What kind of set up do you have to keep the panel that you’re painting on in place?
i sawed the grooves into the lid just like the Serrett box, and i tried using a bungee cord, but could not get it to hold. if the painting shifted in the slightest, it would shoot off the side like a rubber band. plus the metal hooks wrapped around the painting too much and i could foresee them getting in my way when trying to paint. so i took a small brass screw and washer, and threaded it through a wingnut on the front. i just position the screws right next to the panel and tighten the wingut to hold the painting in place. it works very well actually, holds it right in place when painting. if during transporation the lid flexes at all, it’s only then the wingnuts loosen their grip on the panel and it could fall off. so the idea i think works, but i need to find something else other than a wingnut. maybe a small rubber stopper or something. any ideas you might have would be helpful too.

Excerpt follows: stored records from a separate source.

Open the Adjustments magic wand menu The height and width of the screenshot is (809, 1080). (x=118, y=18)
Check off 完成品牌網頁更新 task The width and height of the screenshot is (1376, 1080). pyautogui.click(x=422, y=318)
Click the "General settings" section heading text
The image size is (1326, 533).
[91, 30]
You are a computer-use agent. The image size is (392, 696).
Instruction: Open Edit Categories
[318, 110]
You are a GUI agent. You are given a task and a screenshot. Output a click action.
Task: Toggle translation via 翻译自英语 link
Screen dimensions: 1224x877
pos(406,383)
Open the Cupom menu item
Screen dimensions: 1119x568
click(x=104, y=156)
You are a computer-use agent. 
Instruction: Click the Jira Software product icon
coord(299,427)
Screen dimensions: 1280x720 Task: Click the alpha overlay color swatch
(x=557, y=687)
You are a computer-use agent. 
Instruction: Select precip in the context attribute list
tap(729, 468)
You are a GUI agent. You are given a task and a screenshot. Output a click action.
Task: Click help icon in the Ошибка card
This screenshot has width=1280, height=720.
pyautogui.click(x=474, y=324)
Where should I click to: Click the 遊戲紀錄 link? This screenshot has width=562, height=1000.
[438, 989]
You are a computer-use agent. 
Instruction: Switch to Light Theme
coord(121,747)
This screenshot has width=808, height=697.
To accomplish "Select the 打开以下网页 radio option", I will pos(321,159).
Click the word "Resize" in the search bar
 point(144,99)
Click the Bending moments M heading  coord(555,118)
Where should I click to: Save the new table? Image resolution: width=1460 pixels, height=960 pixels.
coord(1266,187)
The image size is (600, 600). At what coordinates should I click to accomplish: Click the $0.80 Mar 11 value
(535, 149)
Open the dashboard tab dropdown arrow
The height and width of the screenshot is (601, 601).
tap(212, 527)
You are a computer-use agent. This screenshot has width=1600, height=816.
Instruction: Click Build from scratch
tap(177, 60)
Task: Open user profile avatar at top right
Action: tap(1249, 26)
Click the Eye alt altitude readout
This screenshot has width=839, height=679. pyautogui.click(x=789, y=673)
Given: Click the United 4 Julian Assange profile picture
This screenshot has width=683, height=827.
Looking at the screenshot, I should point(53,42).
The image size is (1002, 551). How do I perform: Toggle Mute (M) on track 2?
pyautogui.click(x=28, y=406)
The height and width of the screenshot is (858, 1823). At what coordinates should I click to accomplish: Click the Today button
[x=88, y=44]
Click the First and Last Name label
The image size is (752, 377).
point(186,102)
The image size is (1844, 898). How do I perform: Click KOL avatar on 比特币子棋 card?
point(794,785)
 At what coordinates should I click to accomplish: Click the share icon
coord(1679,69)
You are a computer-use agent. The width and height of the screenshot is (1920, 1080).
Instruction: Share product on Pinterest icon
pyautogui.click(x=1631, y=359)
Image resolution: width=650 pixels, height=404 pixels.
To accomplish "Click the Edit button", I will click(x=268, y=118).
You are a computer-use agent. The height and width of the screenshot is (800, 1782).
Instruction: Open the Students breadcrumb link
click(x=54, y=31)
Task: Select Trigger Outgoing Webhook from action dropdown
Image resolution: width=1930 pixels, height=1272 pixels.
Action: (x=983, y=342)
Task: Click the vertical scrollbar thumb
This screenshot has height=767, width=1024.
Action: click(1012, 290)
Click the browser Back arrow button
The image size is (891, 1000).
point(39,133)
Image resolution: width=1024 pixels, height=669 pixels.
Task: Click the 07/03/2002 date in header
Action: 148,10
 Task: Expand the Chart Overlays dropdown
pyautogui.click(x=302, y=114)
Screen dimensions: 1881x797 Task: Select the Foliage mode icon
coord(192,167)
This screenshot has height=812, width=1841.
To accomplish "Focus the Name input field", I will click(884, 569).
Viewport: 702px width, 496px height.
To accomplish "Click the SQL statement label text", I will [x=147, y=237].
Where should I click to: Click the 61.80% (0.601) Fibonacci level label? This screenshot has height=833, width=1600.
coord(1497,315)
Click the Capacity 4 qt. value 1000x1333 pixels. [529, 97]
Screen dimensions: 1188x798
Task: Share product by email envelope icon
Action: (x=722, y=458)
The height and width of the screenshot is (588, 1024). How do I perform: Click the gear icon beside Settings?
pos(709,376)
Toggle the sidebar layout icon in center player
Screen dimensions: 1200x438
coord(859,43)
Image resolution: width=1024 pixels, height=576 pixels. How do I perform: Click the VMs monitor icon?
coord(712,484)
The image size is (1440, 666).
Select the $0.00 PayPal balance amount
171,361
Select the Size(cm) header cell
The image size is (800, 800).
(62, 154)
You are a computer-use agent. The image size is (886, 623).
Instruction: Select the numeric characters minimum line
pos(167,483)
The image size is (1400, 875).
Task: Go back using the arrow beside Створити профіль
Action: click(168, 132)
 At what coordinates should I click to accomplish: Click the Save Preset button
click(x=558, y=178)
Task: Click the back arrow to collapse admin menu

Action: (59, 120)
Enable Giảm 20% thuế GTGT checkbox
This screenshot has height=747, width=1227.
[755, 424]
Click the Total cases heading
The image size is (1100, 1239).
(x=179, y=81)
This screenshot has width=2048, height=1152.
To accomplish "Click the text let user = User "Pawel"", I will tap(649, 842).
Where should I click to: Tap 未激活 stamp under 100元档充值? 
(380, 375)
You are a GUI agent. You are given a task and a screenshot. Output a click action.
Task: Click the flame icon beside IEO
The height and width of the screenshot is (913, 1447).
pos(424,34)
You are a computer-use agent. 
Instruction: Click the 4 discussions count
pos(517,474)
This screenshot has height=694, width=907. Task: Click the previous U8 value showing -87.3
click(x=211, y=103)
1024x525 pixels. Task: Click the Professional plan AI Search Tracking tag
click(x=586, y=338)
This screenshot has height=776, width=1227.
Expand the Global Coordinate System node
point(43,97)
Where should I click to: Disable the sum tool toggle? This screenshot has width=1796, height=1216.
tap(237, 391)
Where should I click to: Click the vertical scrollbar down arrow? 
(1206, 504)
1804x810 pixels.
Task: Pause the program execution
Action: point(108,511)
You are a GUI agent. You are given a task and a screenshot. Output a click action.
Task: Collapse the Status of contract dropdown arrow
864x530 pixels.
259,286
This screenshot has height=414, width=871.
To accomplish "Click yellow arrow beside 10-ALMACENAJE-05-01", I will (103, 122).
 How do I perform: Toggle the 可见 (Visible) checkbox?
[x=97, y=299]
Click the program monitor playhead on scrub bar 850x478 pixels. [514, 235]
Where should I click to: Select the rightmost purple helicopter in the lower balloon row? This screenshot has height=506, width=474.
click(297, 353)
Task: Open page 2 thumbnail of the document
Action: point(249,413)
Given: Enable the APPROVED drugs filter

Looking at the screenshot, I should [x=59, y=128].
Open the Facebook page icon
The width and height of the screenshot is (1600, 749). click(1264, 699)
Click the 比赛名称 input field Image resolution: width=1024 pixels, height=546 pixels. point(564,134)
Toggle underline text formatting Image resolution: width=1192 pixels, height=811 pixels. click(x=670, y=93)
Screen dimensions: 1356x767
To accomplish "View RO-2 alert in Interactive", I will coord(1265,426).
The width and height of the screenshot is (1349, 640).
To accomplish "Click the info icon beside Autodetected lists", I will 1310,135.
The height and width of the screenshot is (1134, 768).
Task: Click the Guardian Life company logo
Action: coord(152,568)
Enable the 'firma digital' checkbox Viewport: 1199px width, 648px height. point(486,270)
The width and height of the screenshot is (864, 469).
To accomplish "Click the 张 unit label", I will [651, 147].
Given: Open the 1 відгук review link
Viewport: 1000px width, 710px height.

I had some copper ‘hooks’ made for my box, pics on my website. I tied some copper wire round some ‘rubber’ to secure the rubber to the hook (I expect the rubber to wear out one day so wanted to be able to replace it). I had 2 different lengths made so I can paint with 6×8 and 8×10. Is important to get the ‘groove’ the right width on your box so that the hook goes through but not the last bit of it. (Or give me the size of your ‘groove’). Can send you some if you want. email me:firstname.lastname@example.org. I’ll email you with photo and price.
Georgina from Mauritius (We have good craftsmen here!)
Really nice pochade box, the ability to carry a wet canvas inside the pochade is always a great feature. I like the gear storage, a very functional and innovative design. Thanks for the link and have a great painting experience.
Wow! I really like the magnetic space for smaller panels in storage. Great job.